▸ Document segment
++++++++

Chinese Premier Zhou Enlai and former U.S. President Richard Nixon toast each other in February 1972. This visit was an important step in formally normalizing relations between the United States and the People s Republic of China. Credit: Imago/ZUMA

Calling himself a “peacemaker” doesn’t contradict the intensity of his language. Both are tools he uses to project authority. He insists he alone can strike deals because he isn’t bound by political correctness or diplomatic custom. His almost explicit pursuit of the Nobel Peace Prize follows the same logic: foreign policy is a stage for personal exceptionalism.

The line between foreign and domestic policy has always been blurred.

Behind the narrative is a geopolitical calculation aimed at other global players, especially China. Beijing is aiming to redesign globalism to its advantage, expanding the BRICS with Global South partners, and displaying hard power, as seen in a recent Beijing military parade featuring Russia, North Korea, and Iran. Every move Trump makes has to be read in contrast to these actions.

In the United States, the line between foreign and domestic policy has always been blurred. A country that defined the 20th century — with its role in two world wars and victory in the Cold War — cannot separate what it does abroad from what happens at home.

Today the link is even clearer. Society is deeply polarized, almost locked into irreconcilable halves, but foreign policy still draws bipartisan consensus. Trump knows this and exploits it. New technology also lowers political costs: actions like the bombing of Iran become short videos rather than images of the long lines of coffins he associates with “stupid wars.”

Foreign policy as electoral currency

China remains a central electoral issue. For the average American voter, the Chinese ‘threat’ is expressed in terms of employment, inflation, and food prices rather than distant geostrategic disputes. That is why Trump announced a trade truce, a visit to China in 2026, and a review of tariffs that have made domestic goods more expensive. This is ideological moderation rather than electoral pragmatism: preventing the trade war from hurting his own home base.

U.S. President Donald Trump, left, greets Chinese President Xi Jinping, right, before a bilateral meeting at Gimhae Air Base, October 30, 2025, in Busan, South Korea. Credit: Daniel Torok/White House/Planet Pix/ZUMA

Trump uses foreign policy the same way Jimmy Carter, Bill Clinton, and George W. Bush did, but in a different world. The U.S. no longer acts like the global corporation funding stability in exchange for access to markets, according to Adam Posen’s metaphor. Washington now believes it contributes more than it gets, a diagnosis that explains widespread tariffs and its push for Europe to boost defense spending within NATO.

++++++++

▸ Data

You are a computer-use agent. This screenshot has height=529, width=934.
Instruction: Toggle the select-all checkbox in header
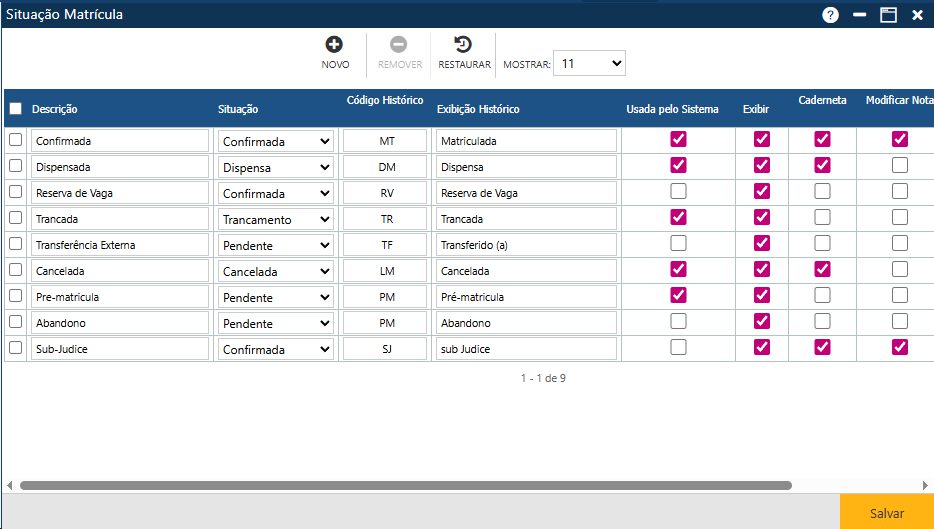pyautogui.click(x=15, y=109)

++++++++

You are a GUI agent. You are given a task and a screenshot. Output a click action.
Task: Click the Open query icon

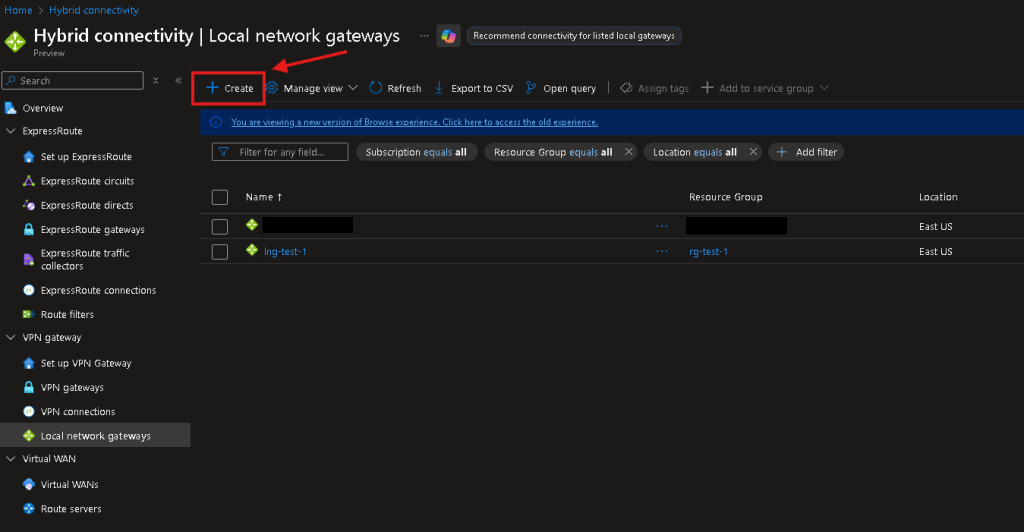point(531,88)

++++++++

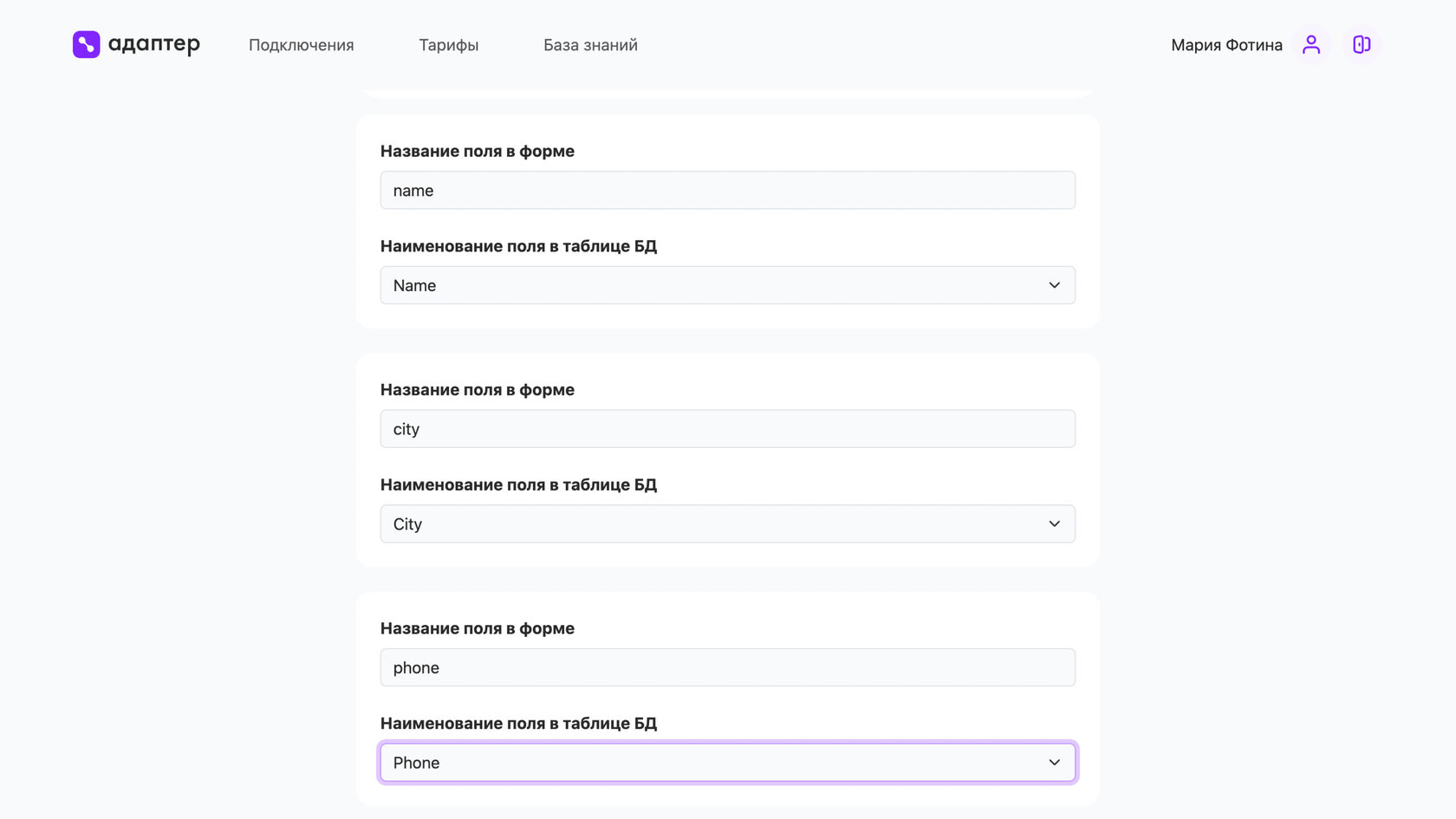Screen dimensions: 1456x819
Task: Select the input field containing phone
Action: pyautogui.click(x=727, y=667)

++++++++

Write the next part of the article on Trump's foreign policy, starting after its final sentence. The items come from a separate source.

There is a sense of systemic chaos.

The global context offers little stability. There is a sense of systemic chaos, with an underlying order still unclear. Trump moves through this uncertainty with personal, unpredictable diplomacy. Any agreements he reaches — if they happen — will be fragile by nature.

Whether this strategy strengthens or weakens him is hard to judge. U.S. politics has been highly unpredictable. In 2022, Democrats seemed headed for defeat in the midterms until an agenda centered on abortion rights changed the outcome.

Playing two games

Episodes like the one involving newly elected New York Mayor Zohran Mamdani, who Trump first insulted, then welcomed at the White House, reveal a landscape far less linear than Trump’s rhetoric implies.

The only thing that is clear is that Trump is playing two games simultaneously: one global, where he seeks to contain China and restore the United States central role; and another domestic, where he aims to present himself as an effective leader capable of achieving what others have failed to achieve. The two arenas overlap, and his moves in the Middle East, Venezuela, and Ukraine-Russia only make sense within this dual logic.

The world could change significantly before the 2026 elections, and so could the mood of American voters. But one thing seems certain: for Trump, foreign policy is not an end in itself. It is a means, a stage, and above all a tool for consolidating domestic power.